第66話 A.D.4020.フルアーマ装着

 四機めの超大型輸送機アーバンウェイが急速降下してきた。

 床が開き大型の装甲アーマを射出準備の為に、底のハッチが大きく開く。


 レーザー誘導がシュティレの乗るヘルダイバから送られ、合体体制に入った。

「合体シーケンス正常、アーマ減速開始、当機の上部装甲を射出、コネクタリフトアップ」


 ラバーズは合体シーケンスが正常に行われている事を報告。

 ヘルダイバの上部から誘導ビームが、輸送機のアーマに送られ、正確にドッキングを開始。

 

 衝撃のあと機体が揺れて、局地戦用フルアーマの装着が終わった。


 まるで昔の西洋の騎士の鎧のよう、重く分厚い鎧姿に、背負った大型のビーム砲が二門。肩や腹部、腕にもミサイルポットを備える。

 自国の基地を防衛するための砲台として、想定されて設計されたヘルダイバのオプション。

 

 フルアーマ用に操縦室の再起動が行われ、重火器迎撃用バレットが作動開始する。


「見てろフィフス。俺の名前を忘れられないように刻んでやるからな」

 勝てない。そんな事は分かりきっている。


 だがシュティレは高揚感をもってフィフスに相対していた、唇には強敵と戦う喜びさえ表しながら。
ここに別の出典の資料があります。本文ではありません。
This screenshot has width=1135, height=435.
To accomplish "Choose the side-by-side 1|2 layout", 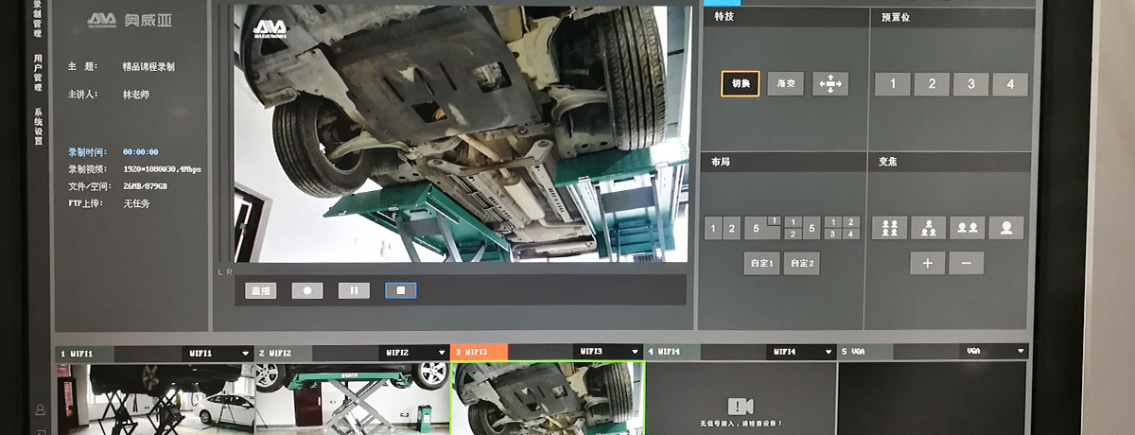I will [x=723, y=228].
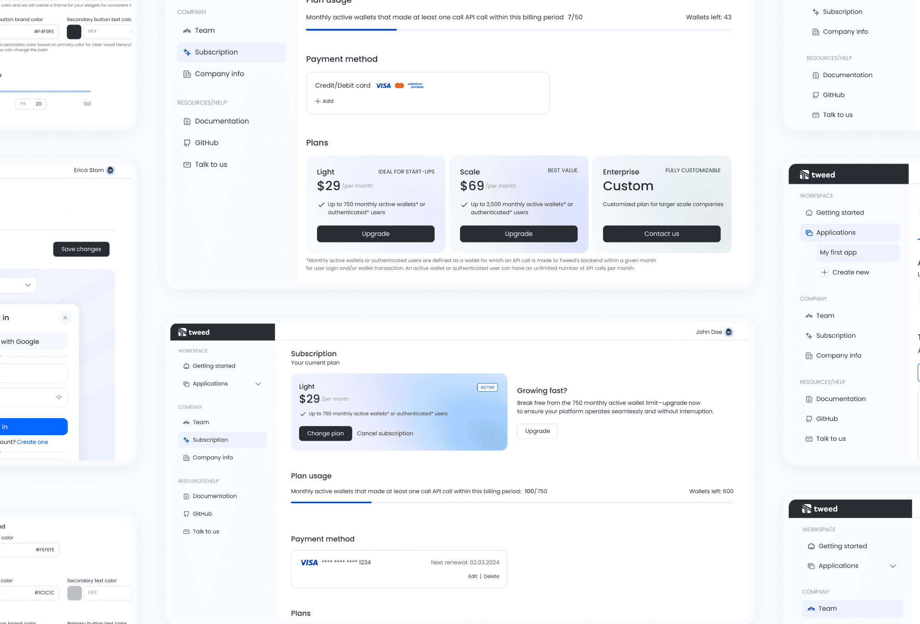The image size is (920, 624).
Task: Click the Cancel subscription link
Action: pyautogui.click(x=385, y=434)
 フィフスドールの内部からもシュテレイの決意が見てとれた。

「あらら。まだやる気なの。絶対に勝てないのにさ」

 フィフスドールの小柄なパイロットのリンが呟く。


「やつは古強者。殺すのは惜しい気がするほどだ」

 シュティレの戦う意思を確認したフィフスがリンに返す。


 同じく正面スクリーンを見ていた、アイアンサンドがフィフスに問う。

「あのシュティレっていう大佐をフィフスは、かなり気に入っているのだろう? いいのか今やってしまって」


 これ以上やる必要がない、少し非難の意味が込められったアイアンサンドの言葉に、操縦者のリンが続いて話す。
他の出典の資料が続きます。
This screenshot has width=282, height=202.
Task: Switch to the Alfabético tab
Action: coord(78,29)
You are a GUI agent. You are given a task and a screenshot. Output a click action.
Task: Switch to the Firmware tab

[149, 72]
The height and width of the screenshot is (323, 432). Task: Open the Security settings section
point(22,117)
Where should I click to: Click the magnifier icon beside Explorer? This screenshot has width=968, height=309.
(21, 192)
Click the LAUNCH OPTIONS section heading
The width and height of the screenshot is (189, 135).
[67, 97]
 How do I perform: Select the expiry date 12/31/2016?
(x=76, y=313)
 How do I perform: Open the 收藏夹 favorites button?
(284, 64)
「ふーーん。フィフスが気に入るなんて、めずらし! でもさ、だからこそ殺すんでしょ?」

 二人の言葉にフィフスは珍しくまじめな顔をしていた。

 そして横を向いて、非常用のシートに固定された、父親のシルバに答えを委ねた。


「ねえ、お父様。そろそろかな。戦いたくない感じもする。このまま殺しちゃてもいいけど。でもさ計画があるんでしょ?」


 戦闘中に全方向に強烈な動きを見せるフィフスドールに、身体を揺さぶられフラフラ状態のシルバが弱った声を出す。


「ふぅ、あ、ああ、もういいだろう。これ以上はな。おまえ、あの戦士とラバーズをもったないと思っているだろ。その言い訳が欲しいわけだ。だから私に聞いたんだろ? 計画のせいにする為にな、クク、困った奴だ。だがそれでいい」


 自虐的な笑いフィフスは否定しなかった。

「もっと、正式な場所で堂々と殺してあげたいよね。歴戦の戦士はね。もったいないのさ、華々しく散った姿を見せてあげたいじゃない? 鮮烈に散り記憶に散るのは戦士の喜びだから」


 補助席にガッチリ固められているシルバが頷いた。